Australia's Federal Parliament, Canberra, May 8, 2012.
Australia's Federal Parliament, Canberra, May 8, 2012.

The growing threat of far-right extremism in Australia has prompted opposition lawmakers to propose a new law to federally criminalize the public display of Nazi symbols. Experts say Australia’s response to white nationalism is similar to that in other countries.

A parliamentary inquiry in Australia’s federal parliament Tuesday heard the Nazi salute and swastika were universally recognized symbols of mass murder and hate that have been weaponized by far-right extremists.

The Australian Senate’s Legal and Constitutional Affairs Committee is considering a proposed new law introduced by the shadow attorney general, Michaelia Cash, a member of Australia’s conservative opposition.

Her bill was introduced in parliament just days after a group of men from the Nationalist Socialist Network — a fringe Australian organization — repeatedly performed the Sieg Heil salute on the steps of Victoria’s state parliament in March.

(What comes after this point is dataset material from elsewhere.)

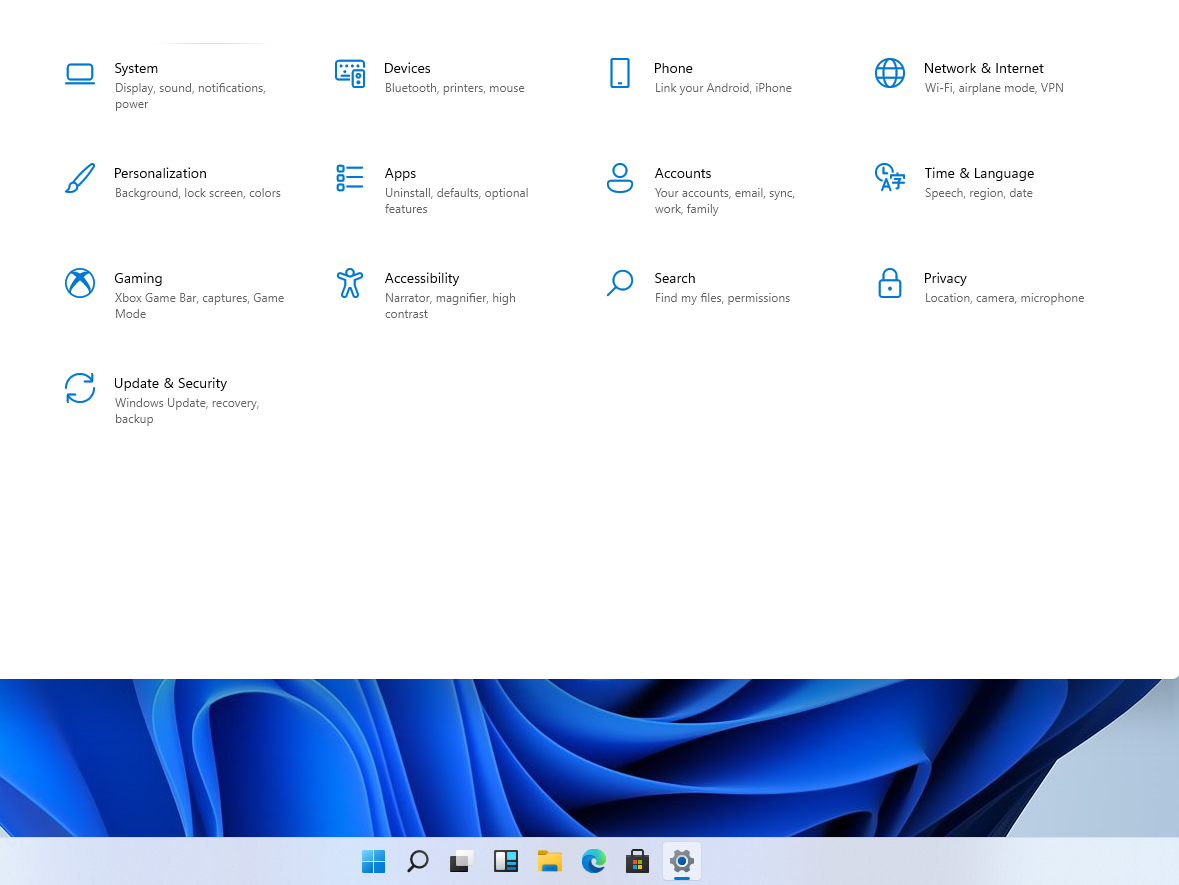Image resolution: width=1179 pixels, height=885 pixels.
Task: Open Microsoft Edge from the taskbar
Action: pyautogui.click(x=593, y=861)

Greg Barton, a terrorism expert and professor of Global Islamic Politics at Deakin University, said that the proposed new law in Australia is like those introduced in other countries.

He told VOA Wednesday that the international response to far-right symbols and gestures varies. Nazi symbols are banned in Germany, but not in the United States.

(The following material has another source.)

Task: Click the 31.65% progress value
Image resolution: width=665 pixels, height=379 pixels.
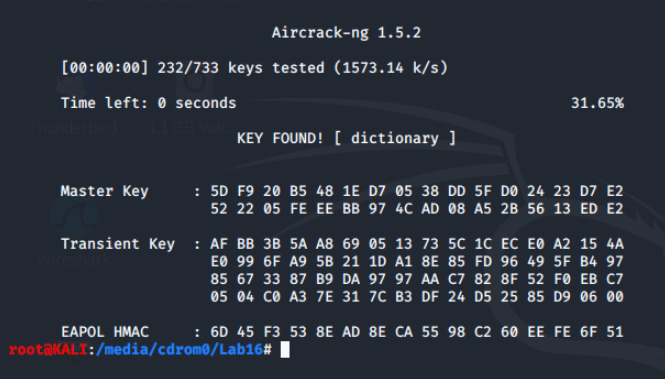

“There is a long-term example of Germany being much tougher for understandable reasons on Nazi symbols and Nazi ideas in public expression. Across Europe there is sort of a mixed pattern,” Barton said.

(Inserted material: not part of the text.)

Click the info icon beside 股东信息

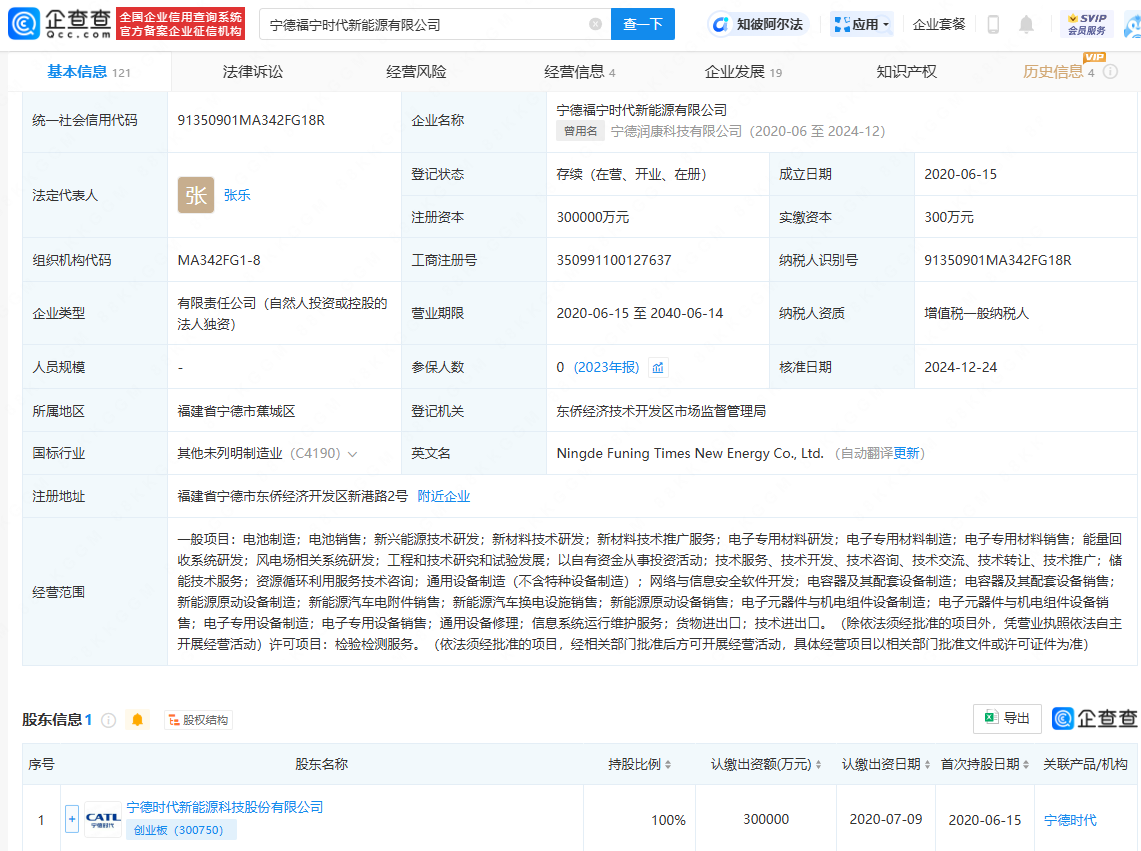coord(109,720)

“It frankly was not a big problem in Australia. So, law tends to follow need once it became clear that there was now Nazi activity and they were deliberately using these symbols to try and get media response and to try and get attention and to try and recruit.”

Barton added that the global rise of white nationalism is a challenge for authorities.

“We have though seen since the Second World War groups all across the world that have been attracted to what they think are the powerful ideas of national socialism and to the symbols and imagery partly perhaps because it is just seen as being so much an outlaw activity that it has its own power of attraction,” Barton told VOA.

“There has been a long history in Australia, not large but increasingly growing — Growing quite rapidly across Europe and North America and certainly if you look at violent extremism the number one motivation for attacks and, unfortunately, deaths in America at the moment is by far various forms of far-right extremism.”

Australia’s Department of Home Affairs has described the current threat from Neo-Nazi groups as "complex, challenging and changing".

Under the proposed laws, a person who knowingly displays a Nazi symbol in Australia would face a fine of up to $18,000 and up to 12 months in prison.

Most Australian states and territories have already banned the swastika, an ancient hooked cross motif that was appropriated by Adolf Hitler’s Nazis in Germany in the 1920s.